The Australian Securities and Investments Commission (ASIC) has cancelled a financial services licence, banned an adviser and is investigating an online financial-mentoring company.
Leigh Barker, of West Pennant Hills, New South Wales, has been banned from engaging in financial services for five years after the regulator found he made false or misleading statements and engaged in misleading or deceptive conduct.
Barker is the sole director of Tangible Assets Financial Services Pty Ltd, Tangible Assets Pty Ltd and TATL Pty Ltd (formerly Tangible Assets Trading Pty Ltd).
An ASIC investigation found that between October 2008 and April 2010, Barker and his companies promoted a “parallel imports business” purportedly operated by TATL, offering investors a return of 15 per cent every three months.
A parallel-import business involves purchasing goods in one country and exporting them to a buyer in another country. In this case, the shipments usually consisted of supermarket, household and toiletry items.

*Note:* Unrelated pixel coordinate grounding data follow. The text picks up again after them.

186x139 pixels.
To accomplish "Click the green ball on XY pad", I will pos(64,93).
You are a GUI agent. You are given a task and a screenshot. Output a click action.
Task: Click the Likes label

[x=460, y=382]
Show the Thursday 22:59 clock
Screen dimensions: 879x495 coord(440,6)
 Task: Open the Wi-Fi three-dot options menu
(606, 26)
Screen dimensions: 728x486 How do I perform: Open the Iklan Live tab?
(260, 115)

Barker, Tangible Assets Financial Services and Tangible Assets distributed promotional material and made verbal statements that clearly suggested TATL operated the parallel import business. This material suggested that investors’ funds would be applied to acquire a portion of goods of a particular shipment.

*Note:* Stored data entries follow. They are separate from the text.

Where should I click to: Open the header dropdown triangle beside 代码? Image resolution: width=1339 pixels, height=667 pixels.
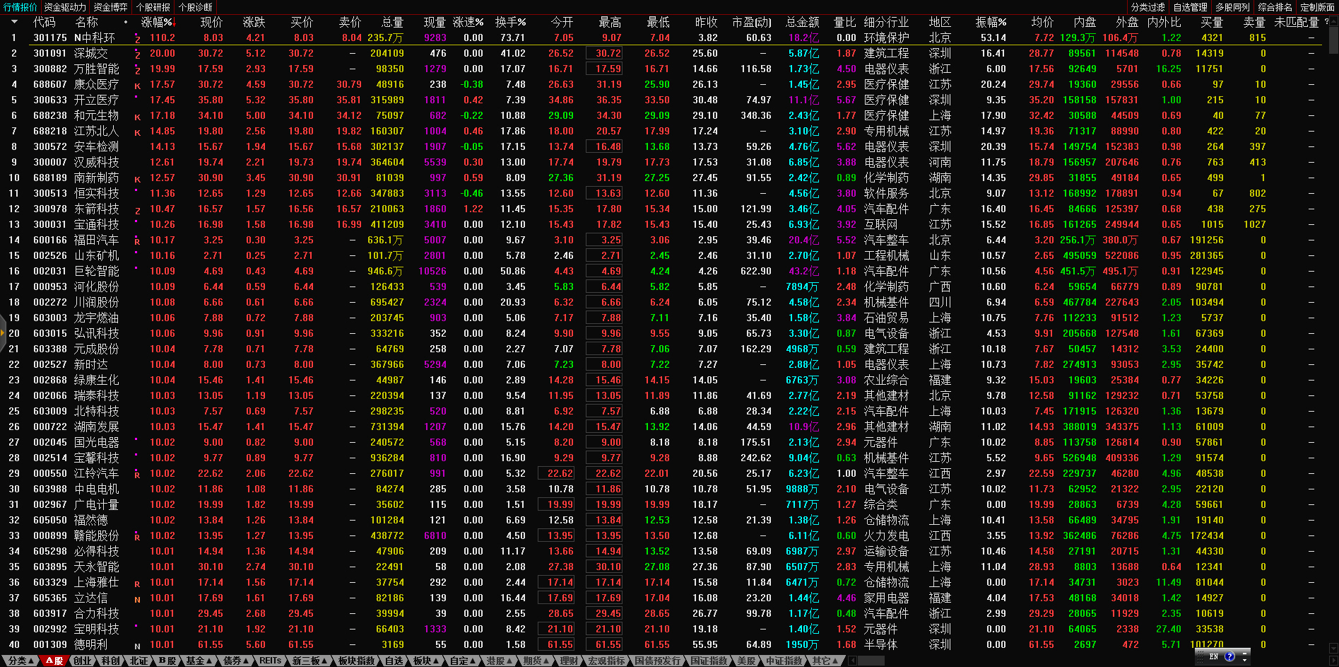[x=13, y=22]
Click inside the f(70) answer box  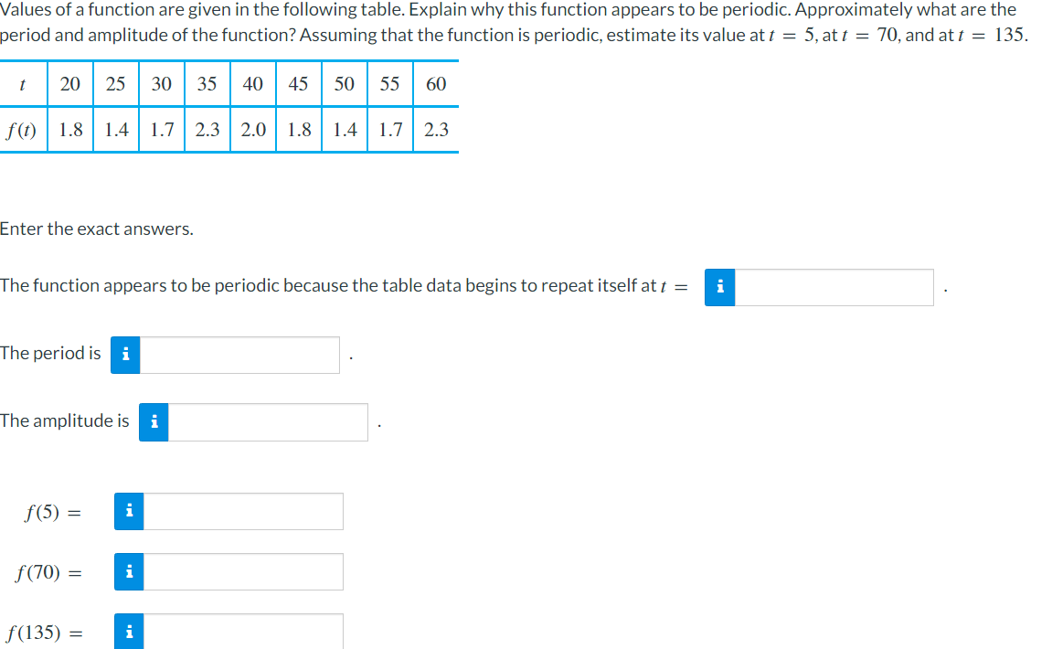pyautogui.click(x=242, y=571)
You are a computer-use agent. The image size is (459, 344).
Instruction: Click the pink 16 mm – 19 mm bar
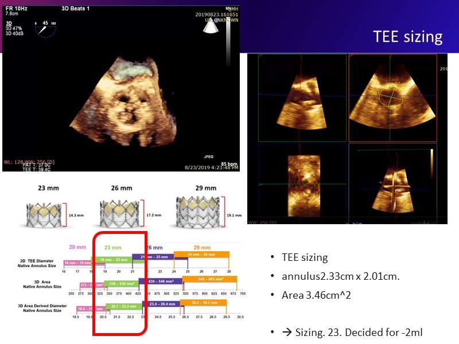pyautogui.click(x=77, y=262)
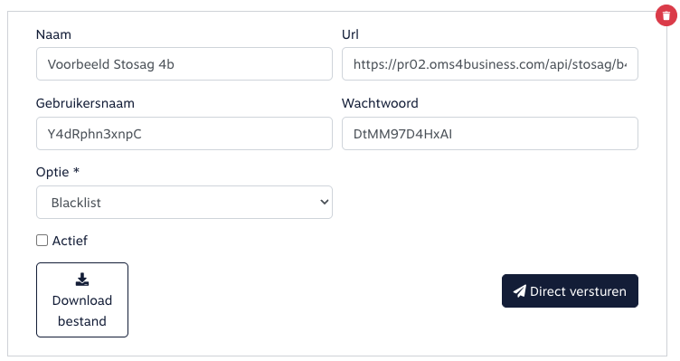
Task: Focus the Naam field containing Voorbeeld Stosag 4b
Action: 184,64
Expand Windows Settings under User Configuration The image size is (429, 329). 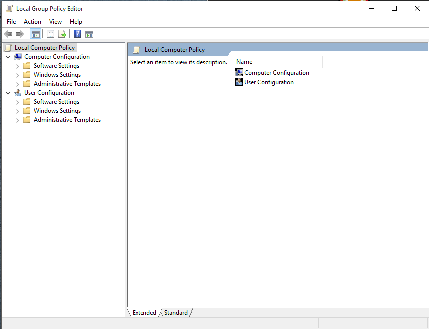(18, 111)

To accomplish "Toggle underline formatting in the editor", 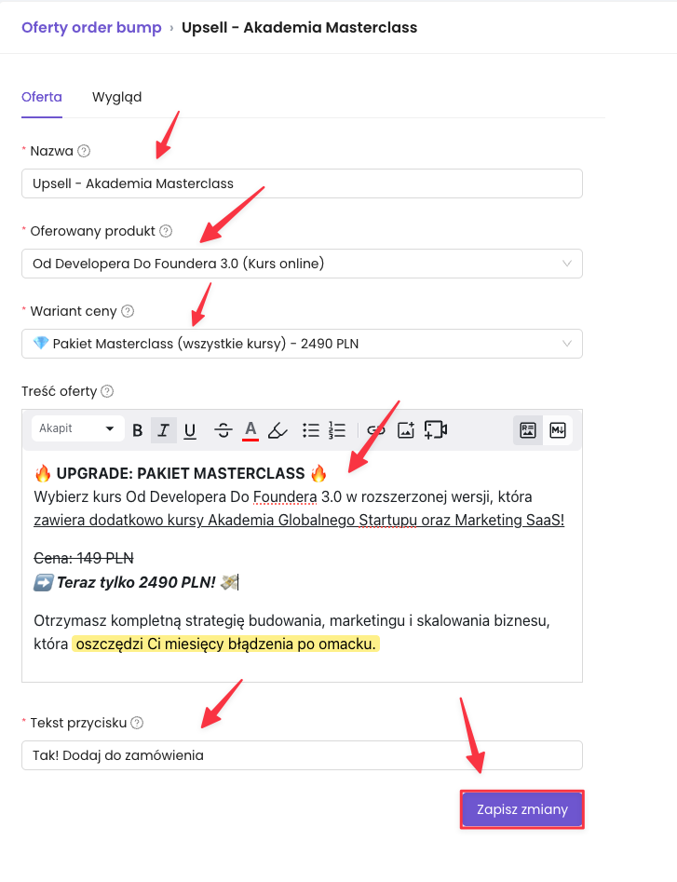I will [190, 429].
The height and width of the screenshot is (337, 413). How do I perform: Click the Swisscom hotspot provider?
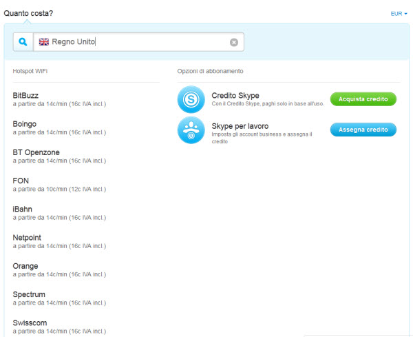(x=29, y=323)
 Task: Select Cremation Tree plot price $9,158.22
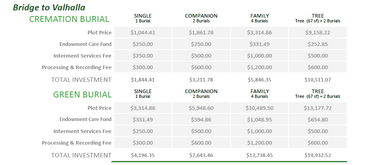tap(318, 33)
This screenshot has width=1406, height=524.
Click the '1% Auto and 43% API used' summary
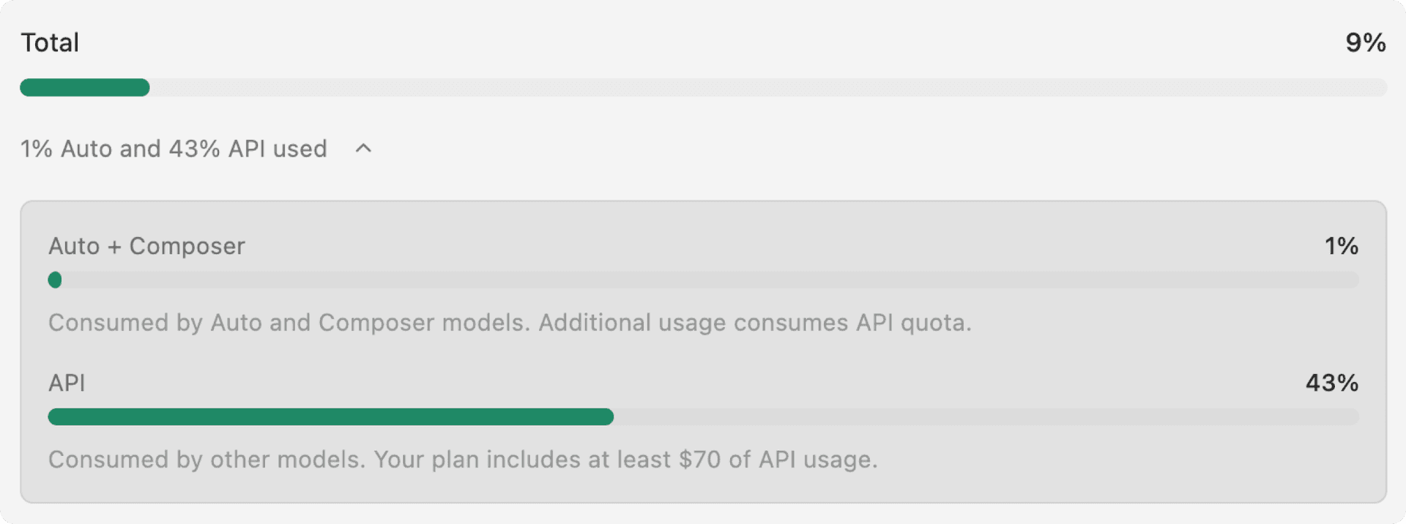coord(173,149)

However, ASIC’s investigation found that TATL did not carry on a business of parallel importing. Instead, Barker pooled the money invested in TATL and invested it in a parallel-import business purportedly run by another company, Reseau International Trading Pty Ltd.
Over 200 investors in the TATL scheme lost $12.5 million after Reseau International Trading collapsed in June 2010, owing its creditors approximately $86 million.
Tangible Assets Financial Services voluntarily cancelled its Australian Financial Services Licence in August 2011.
Morrison Carr, crashed
In related news, ASIC has cancelled both the Australian Financial Services Licence and Australian Credit Licence of Sydney-based Morrison Carr Financial Services after undertaking a surveillance of the business.
Dennis Cardakaris, the sole director of Morrison Carr Financial Services, was also permanently banned from providing financial services and engaging in credit activities.
Morrison Carr provided financial planning and credit advice via its network of 42 authorised representatives and seven credit representatives located in offices around Australia.
Morrison Carr has filed an application for review and a stay in the Administrative Appeals Tribunal (AAT) in relation to the ASIC decisions.
Cardakaris also has the right to seek a review in the AAT of the ASIC decisions to permanently ban him from providing financial services and engaging in credit activities.
Investment Intelligence all court up
The regulator has also acted to secure funds invested with an online financial-mentoring company, Investment Intelligence Corporation Pty Ltd while it investigates concerns that the company and its sole director, Senen Pousa, are carrying on a financial services business without holding an Australian financial services (AFS) licence.
ASIC has also obtained a prohibition of departure order against Pousa of Byron Bay in New South Wales.
On July 26, ASIC obtained interim orders in the Queensland Supreme Court over $3,092,799 held by St George Bank and $313,136 held by American Express Australia in the accounts of Investment Intelligence.
The matter will return to the Queensland Supreme Court for further hearing at a later date.